12. Term of Plan. The Plan shall become effective upon its approval by the shareholders of the Firm. Such shareholder approval shall be obtained in the manner and to the degree required under applicable federal and state law. The Plan shall continue in effect until April 5, 2023, unless terminated earlier under Section 13 of the Plan.

13. Amendment and Termination of the Plan.

 

  (a) Amendment and Termination. The Board may at any time amend, alter, suspend or terminate the Plan.
  (b) Shareholder Approval. The Firm shall obtain shareholder approval of any Plan amendment to the extent necessary and desirable to comply with Rule 16b-3 or with Section 422 or Section 162(m) of the Code (or any successor rule or statute) or other Applicable Law. Such shareholder approval, if required, shall be obtained in such a manner and to such a degree as is required by the Applicable Law. Without the approval of shareholders, no amendment or alteration of the Plan or any outstanding Option or SAR will have the effect of amendment or replacing such an Option or SAR in a transaction that constitutes a “repricing.” For this purpose, a “repricing” means: (1) any amendment to the terms of an Option or SAR after it is granted to lower its exercise price or Base Price; (2) any other action that is treated as a repricing under generally accepted accounting principles (“GAAP”); and (3) canceling an Option or SAR at a time when its strike price is equal to or greater than the fair market value of the underlying Stock, in exchange or substitution for another Option, SAR, Restricted Stock Award, other equity, or cash or other property. A cancellation and exchange or substitution described in clause (3) of the preceding sentence will be considered a repricing regardless of whether the Option, SAR, Restricted Stock Award, other equity, or cash or other property is delivered simultaneously with the cancellation, regardless of whether it is treated as a repricing under GAAP, and regardless of whether it is voluntary on the part of the Grantee. Adjustments of Awards under Section 11 will not be deemed “repricings,” however. The Committee shall have no authority to amend, alter, or modify any Award term after the Award has been granted to the extent that the effect is to waive a term that otherwise at that time would be mandatory for a new Award of the same type under the Plan.
  (c) Effect of Amendment or Termination. No amendment, alteration, suspension or termination of the Plan shall impair the rights of any Grantee, unless mutually agreed otherwise between the Grantee and the Committee, which agreement must be in writing and signed by the Grantee and the Firm.

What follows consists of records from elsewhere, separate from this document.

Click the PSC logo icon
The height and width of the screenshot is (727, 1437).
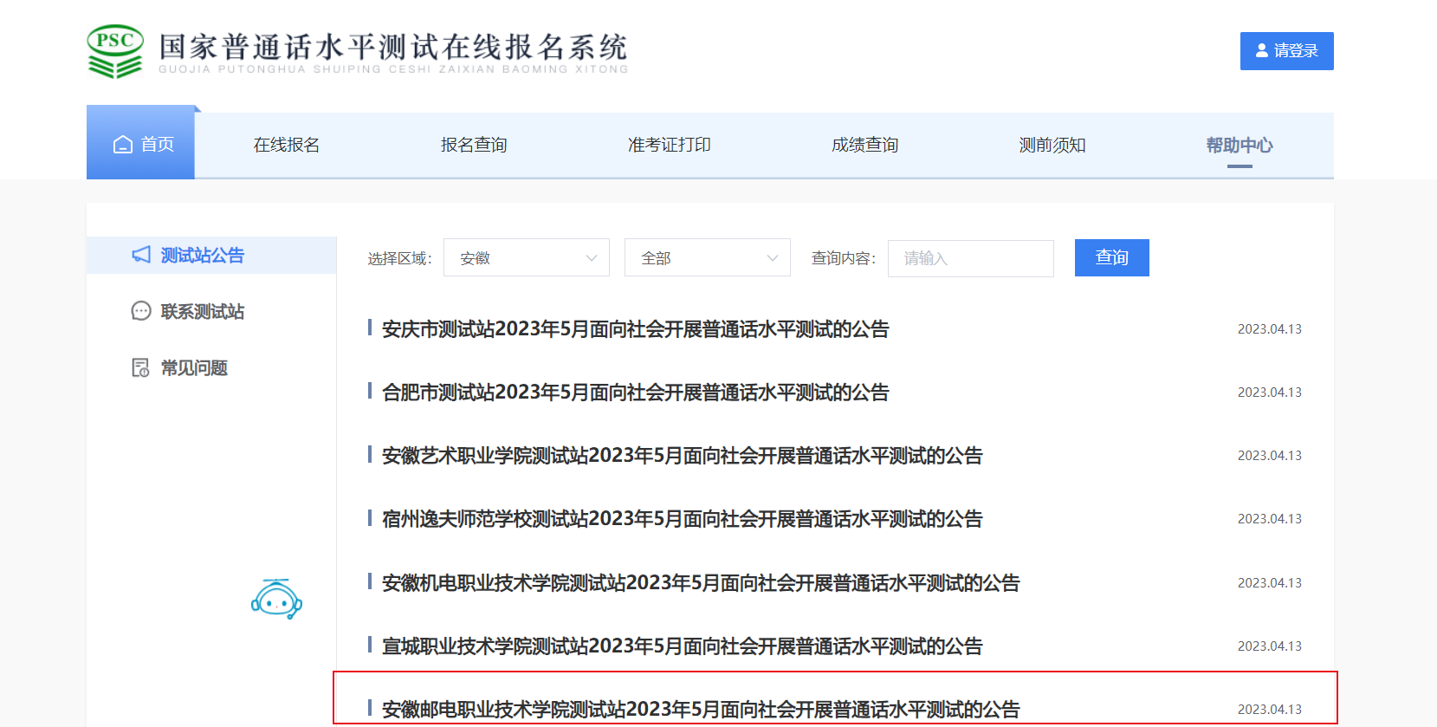click(115, 51)
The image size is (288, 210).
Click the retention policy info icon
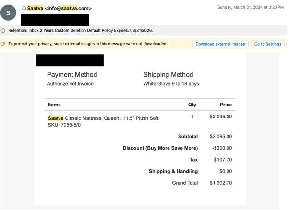coord(3,30)
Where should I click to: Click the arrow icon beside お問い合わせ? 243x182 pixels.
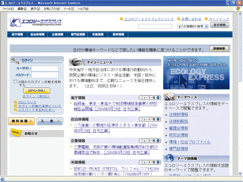(178, 19)
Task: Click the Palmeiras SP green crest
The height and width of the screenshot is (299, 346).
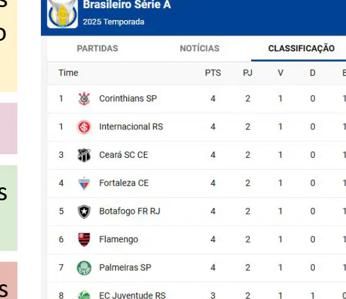Action: tap(84, 268)
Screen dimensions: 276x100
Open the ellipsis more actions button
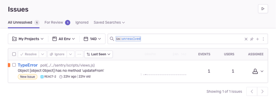pyautogui.click(x=79, y=54)
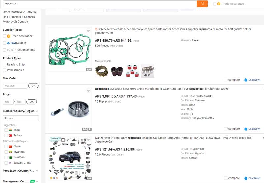Open Hair Trimmers & Clippers category
Image resolution: width=264 pixels, height=183 pixels.
click(19, 17)
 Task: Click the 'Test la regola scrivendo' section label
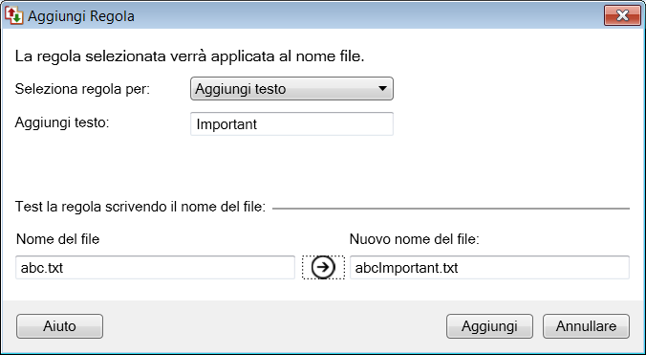coord(140,207)
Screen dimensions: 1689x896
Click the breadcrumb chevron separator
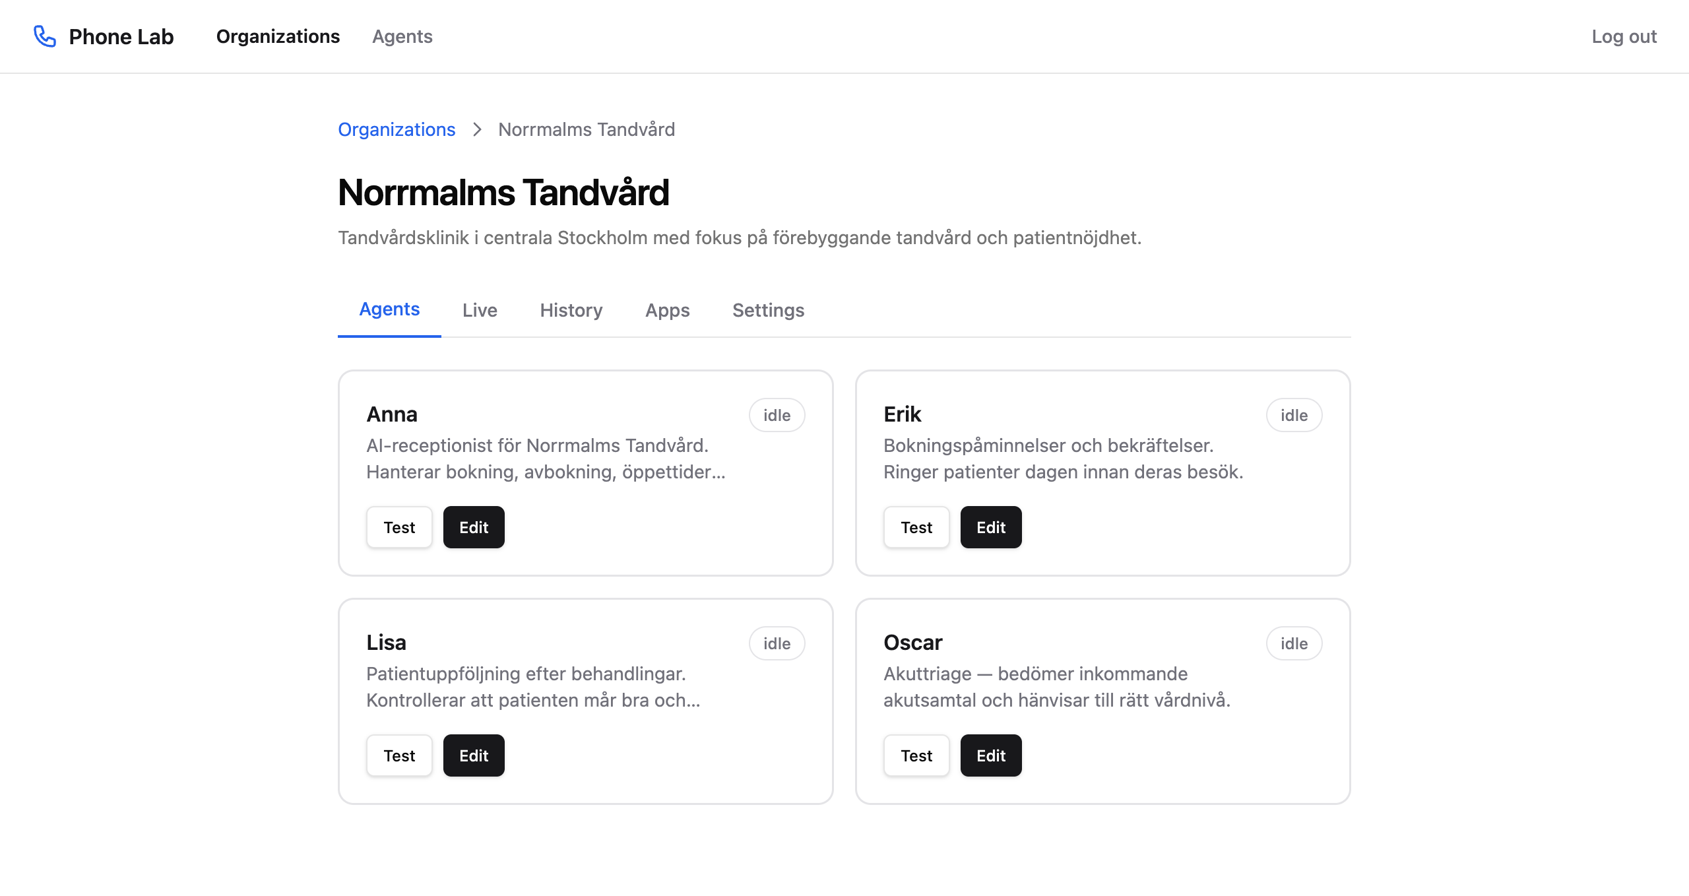[477, 129]
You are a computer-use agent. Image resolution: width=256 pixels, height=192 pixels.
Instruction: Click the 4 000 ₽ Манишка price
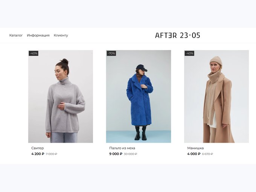(194, 154)
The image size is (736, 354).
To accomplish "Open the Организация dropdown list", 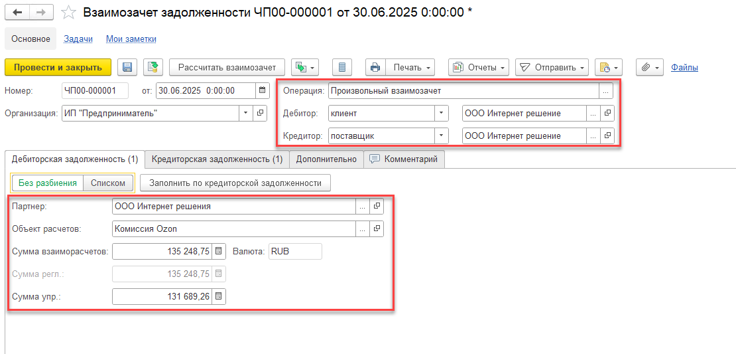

14. Conditions Upon Issuance of Shares.

 

  (a) Legal Compliance. Shares shall not be issued pursuant to an Award unless the exercise, if applicable, of such Award and the issuance and delivery of such Shares shall comply with all relevant provisions of law, including, without limitation, the Securities Act of 1933, as amended, the Exchange Act, the rules and regulations promulgated thereunder, Applicable Law, and the requirements of any stock exchange or quotation system upon which the Shares may then be listed or quoted, and shall be further subject to the approval of counsel for the Firm with respect to such compliance.
  (b) Investment Representations. As a condition to the exercise of an Award, the Firm may require the person exercising such Award to represent and warrant at the time of any such exercise that the Shares are being purchased only for investment and without any present intention to sell or distribute such Shares if, in the opinion of counsel for the Firm, such a representation is required.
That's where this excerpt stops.